SELECTED TEXT:
· · ·

Okay, CPAs and math whizzes, tell me this:

Am I right in thinking that projecting the value of a piece of real estate into the future is roughly akin to figuring compound interest? That is, the two calculations are similar in that they entail repeatedly adding a percentage back onto a base value, which increases periodically at that rate?

If this scheme is correct, to estimate the value of the house after 15 years you would guess at a projected annual increase (say, 3%) and then plug that rate and the current value into a compound interest calculator. This is the simplest scenario, of course: it assumes the starting value will increase. We know that the value of real estate, at least in my part of the country, will not increase and in fact is projected to fall another 6 percent in 2011. However, there’s an easy adjustment for that: simply plug a negative number into your formula for each year you expect values to tumble.

M’hijito and I have to renegotiate our mortgage, which was modified a year ago after I was laid off. To have even the vaguest idea what we’re doing, we need to have some idea what that place will be worth in 15 or 20 years. We’re pretty much resigned to the certainty that we’re going to be in the landlord business—when he’s ready to move on, we won’t be able to sell it, because we owe at least a hundred thousand more than we paid for it. So, we’ll be forced to rent it either until it regains some value or until we’ve paid off the mortgage.

Two Realtors have told us the house is worth $140,000 to $150,000. We owe $206,000.

I tried this first with an online calculator, using 3%, and then on my fingers and came up with the same figure: in 15 years at a 3% growth rate, it should be worth $211,763 to $233,695. Lovely. In the best-case scenario, that will be only $1,305 less than we paid for it. But at least it’s more than we owe on it. We won’t think about what the dollar will be worth in 15 years. 🙄

We know it’s unlikely the house’s value will go up by 3%, the typical rate of inflation, in 2011 or 2012. But it could (I suppose) start to rise after a couple of years. If you calculate a negative interest rate of, say, 6% next year and 4% the following year, then add on 3% a year, after 15 years the house’s value is $185,528 if it’s worth $140,000 now, or $190,829 if it’s worth $150,000 today. That’s $15,171 to $20,472 less than what we owe on it.

But of course, 15 years of payments at a low rate will have knocked the principal down to some degree.

Using an online amortization calculator rel=”nofollow”, I estimate we will owe $132,958 in 15 years, if we can get the credit union to come down to a 4% interest rate. In 15 years, assuming values drop 6% in 2011 and 3% in 2012, then rise at 3% a year, the house will be worth $185,528 to $190,820.

In five years, we will owe $186,322 on a house that will be worth $138,050 to $141,944.

In ten years, we will owe $162,295 on a house that will be worth $160,038 to $164,610.

This means the soonest we can get out of the loan without having to cough up tens of thousands of dollars will be in about 2021. That’s if we’re extremely lucky.

· · ·

SUPPLIED INFORMATION:

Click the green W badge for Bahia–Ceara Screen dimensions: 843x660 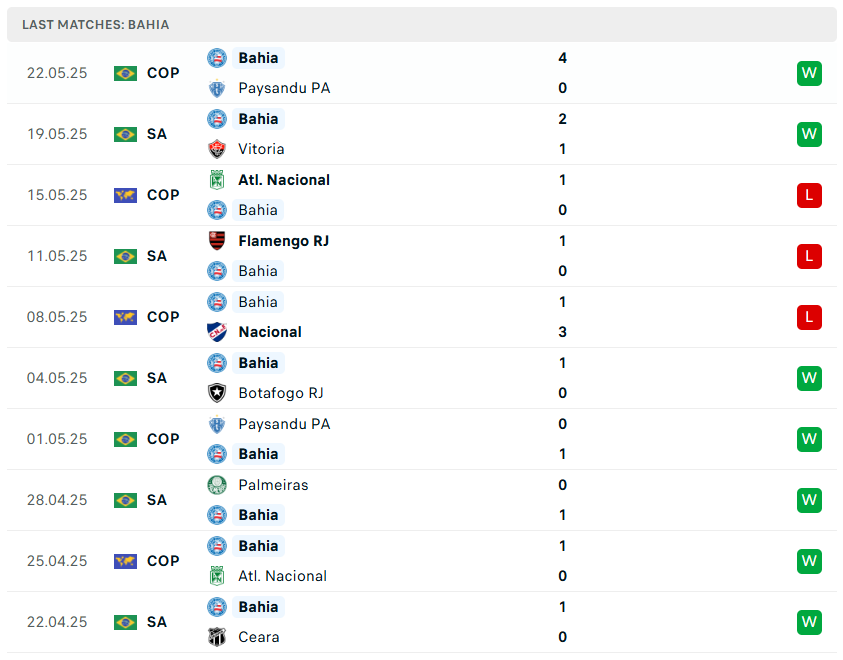pos(809,622)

· · ·

WRITTEN TASKS:
1. Write out the part of the post on projecting a house's value between "We know it’s" and "what we owe on it.", inclusive.
2. Extend the post on projecting a house's value, picking up after its last sentence.
The data above was taken from a separate source.

RESULTS OF THE EXERCISE:
1.
We know it’s unlikely the house’s value will go up by 3%, the typical rate of inflation, in 2011 or 2012. But it could (I suppose) start to rise after a couple of years. If you calculate a negative interest rate of, say, 6% next year and 4% the following year, then add on 3% a year, after 15 years the house’s value is $185,528 if it’s worth $140,000 now, or $190,829 if it’s worth $150,000 today. That’s $15,171 to $20,472 less than what we owe on it.

2.
Our plan is to ask for a 30-year loan at a ridiculously low interest rate. Right now the original loan, which will come back to haunt us in February, is a 30/15 deal at something over 6%. The loan modification temporarily gave us the terms of a 40-year loan at 4%. With me unemployed, even the payments on that are too high—I’m using everything I earn at the college to cover my share, and I won’t be able to work more than about another four years. Some people are getting 2% interest on reincarnated loans, so that’s what we’re going to ask for. I think we’ll be lucky to get a 30-year loan at 4%.

Again assuming values drop 6% in 2011 and 4% in 2012 and then slowly begin to rise: In 30 years the house will be worth $289,047 to $297,306. Of course, by then he (or his renters) will have paid a great deal more than that for the privilege of holding it. I’ll be long gone by then, and presumably in 30 years what is now a 60-year-old tract house will have crumbled into the ground. With our luck, some developer will have decided to turn the whole area into a low-rent shopping mall, persuaded the city to condemn the entire tract, and bought the houses for 50 cents on the dollar.

Real Estate: We thought it couldn’t get worse…

Homes in my neighborhood are now selling in the $150,000 range. I paid $232,000 for mine…before the bubble.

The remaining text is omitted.